8.12.11

Un hiver à Majorque (George Sand, 1855)

Récit d´un voyage que George Sand fit en 1838 avec le compositeur Frédéric Chopin.

En cet hiver de 1838, Georges Sand s´était liée depuis peu avec Chopin. La santé de ce dernier étant chancelante, la romancière décida de passer l´hiver dans l´île de Majorque, dont on lui avait récemment vanté la témperature clémente.

Les majorquins étaient sous le joug des espagnols qui leur soutiraient toutes leurs richesses et les empêchaient de faire du commerce. Voyant que le fruit de leur travail leur était dérobé, les majorquins se laissaient vivre et se démenaient le moins possible. Ils devinrent sauvages et hostiles à tous les étrangers. Puis les Espagnols consentirent à ce qu´ils fassent le commerce du cochon. L´animal devint l´objet de toutes les attentions des majorquins. C´est à la suite de cette ouverture que George Sand devint la première touriste des Baléares!

Au grand désespoir de son éditeur François Buloz, elle n´accepta de relater son voyage que trois ans après son retour, car elle était très choquée par l´accueil que lui avaient réservé les Majorquins et il lui répugnait de trop médire d´eux. Cependant le sentiment de l´humiliation était encore vivace trois ans plus tard.

- _Consignes_:
1) D'après le texte sur le voyage de George Sand à Majorque, quel est le nom de son éditeur ?
2) Prolongez le texte sur le séjour de George Sand à Majorque en reprenant après sa dernière phrase.
La liste n'a aucun rôle dans ce travail.

- _Entrées fournies_:
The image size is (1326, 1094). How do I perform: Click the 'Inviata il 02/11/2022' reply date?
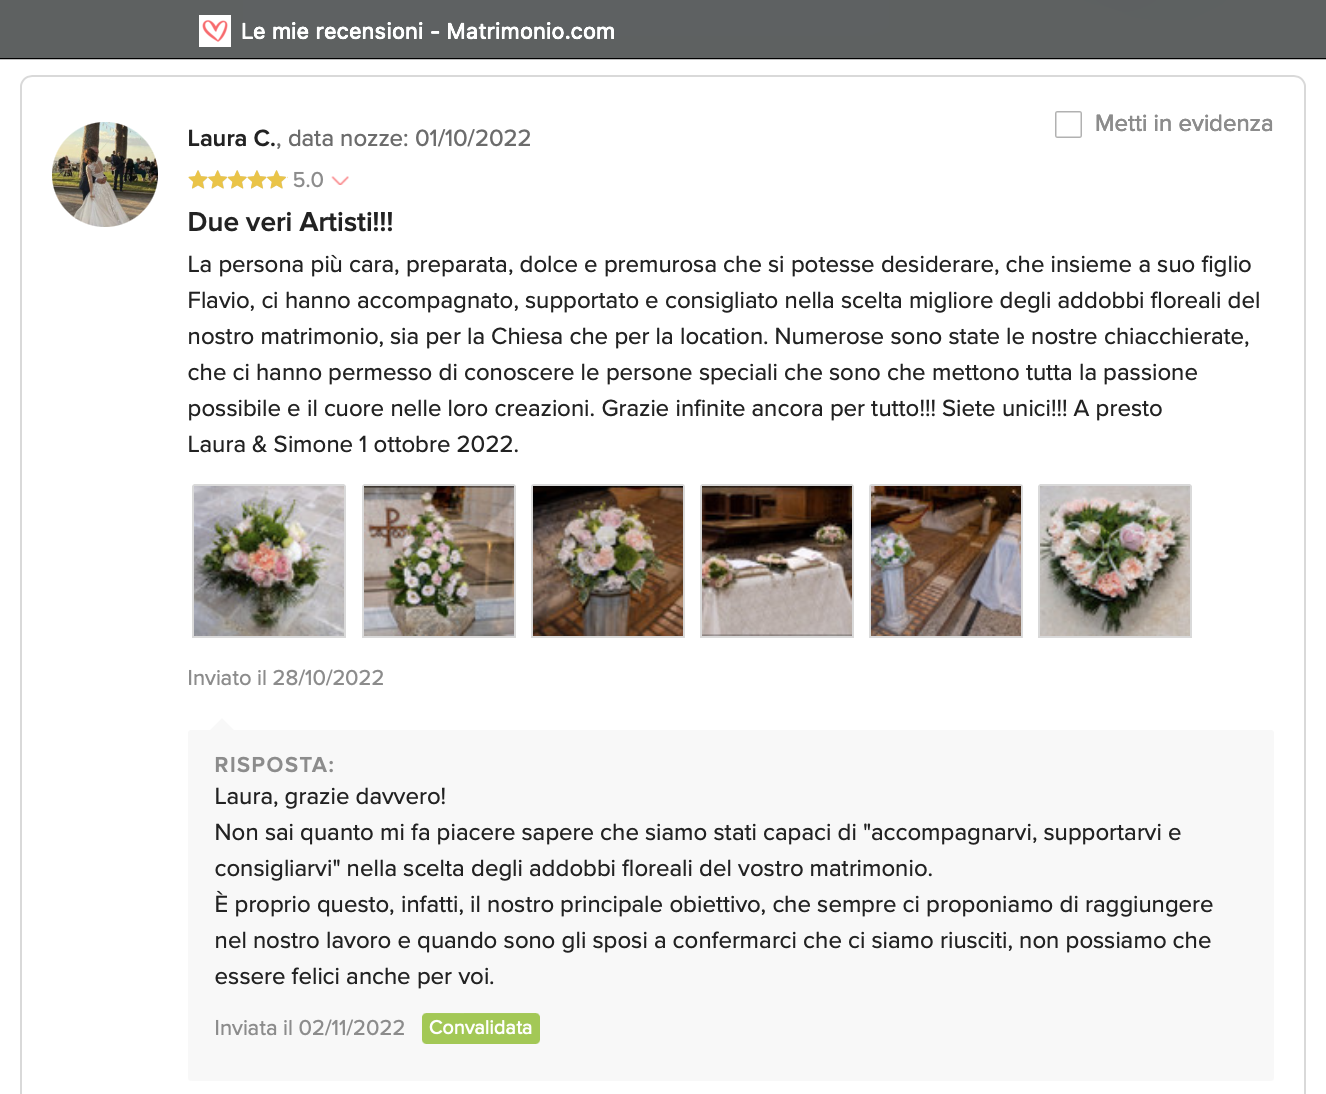click(310, 1028)
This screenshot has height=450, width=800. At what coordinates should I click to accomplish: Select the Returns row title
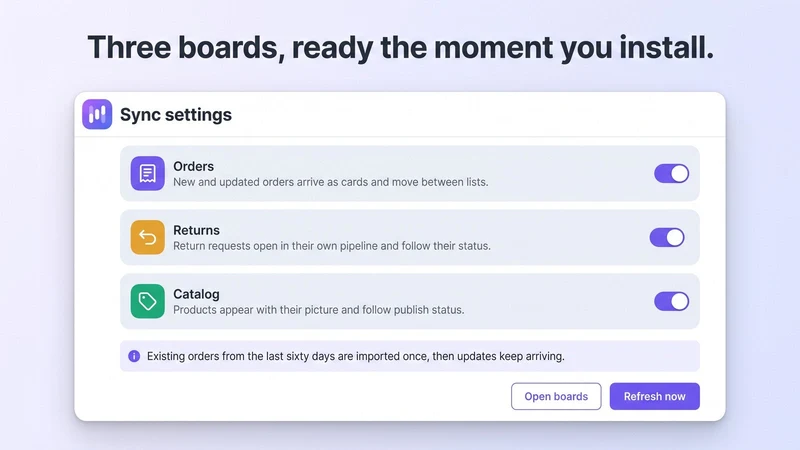pyautogui.click(x=196, y=230)
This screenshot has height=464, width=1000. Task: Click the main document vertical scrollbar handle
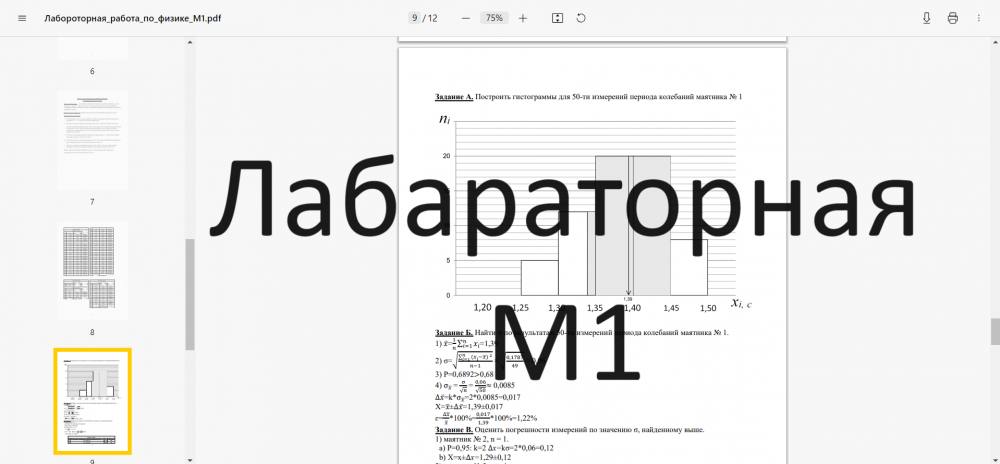click(994, 331)
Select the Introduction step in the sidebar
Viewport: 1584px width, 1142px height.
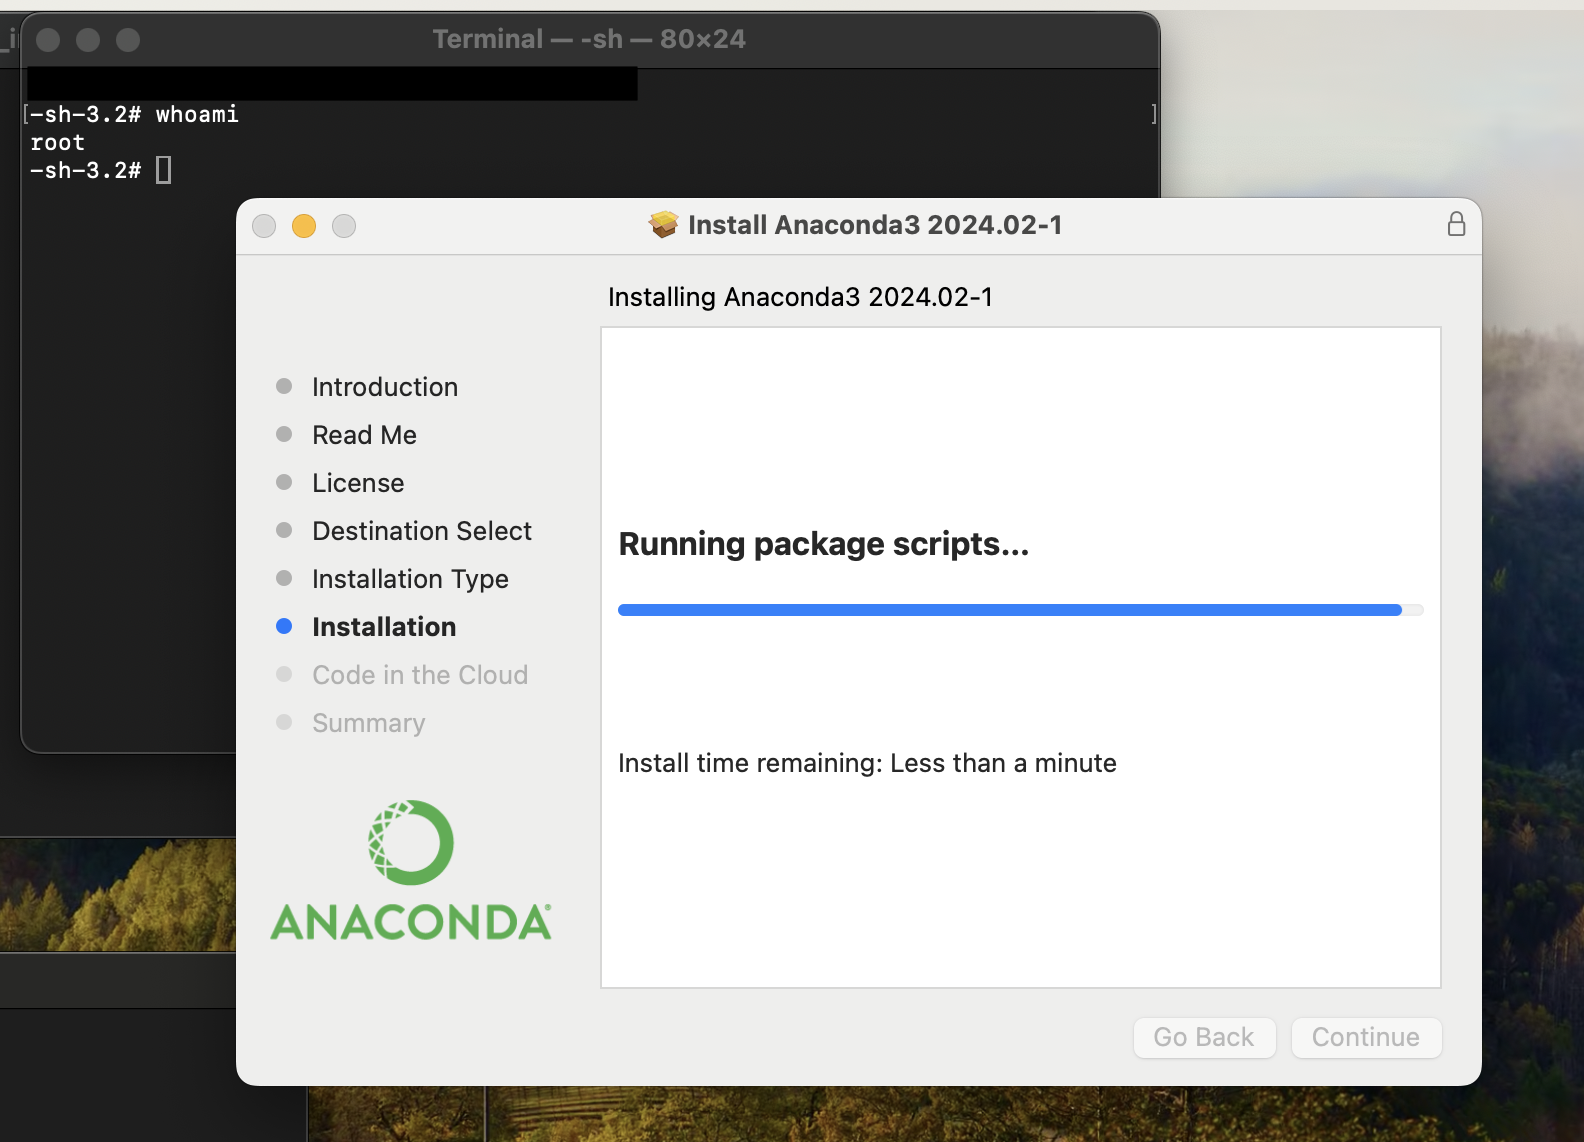coord(384,387)
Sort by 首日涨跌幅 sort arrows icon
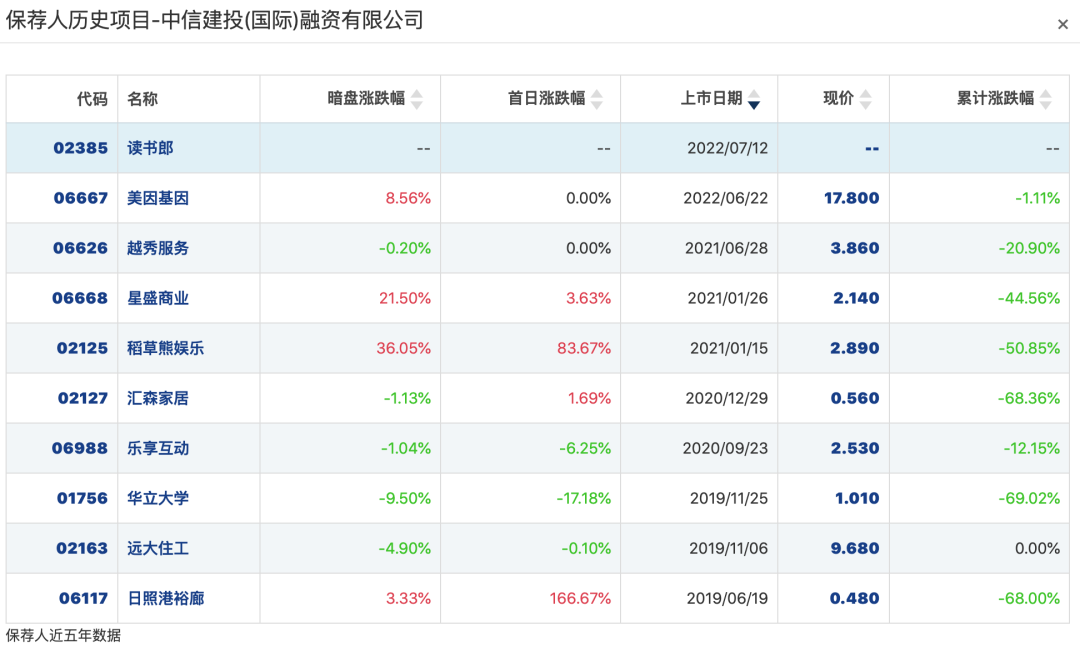Viewport: 1080px width, 646px height. pyautogui.click(x=597, y=99)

- _Corrigé_:
1) Son éditeur s'appelait François Buloz.

2)
Les ennuis commencèrent dès le voyage en bateau, où l´équipage s´intéressait plus à sa cargaison de cochons qu´au confort de ses passagers. À Palma, George Sand et sa petite famille eurent de grandes difficultés à trouver un logement car la ville était envahie par une horde de soldats espagnols. De plus, l´aspect souffreteux de Frédéric Chopin rebutait les éventuels logeurs. Ils soupçonnaient d´être phtisique (tuberculeux) et ils pensaient que cette maladie était contagieuse. George Sand en gut révoltée car, pour elle, Chopin ne souffrait que d´une laryngite. D´autre part, l´aspect contagieux de la tuberculose ne fut démontré qu´en 1865, par Villemin.

Un propiétaire accepta enfin de prêter une maison aux voyageurs. Tour s´y passa bien tant qu´il fit beau. Ils visitérent les beaux monuments de la ville de Palma. Les ruines d´un monastère de l´Inquisition amenèrent une réflexion à Geroge Sand: faut-il regretter les beautés architecturales d´un monument symbole d´une dictature ou est-il préférable de se réjouir de sa destruction et de la libération des êtres qui y étaient détenus?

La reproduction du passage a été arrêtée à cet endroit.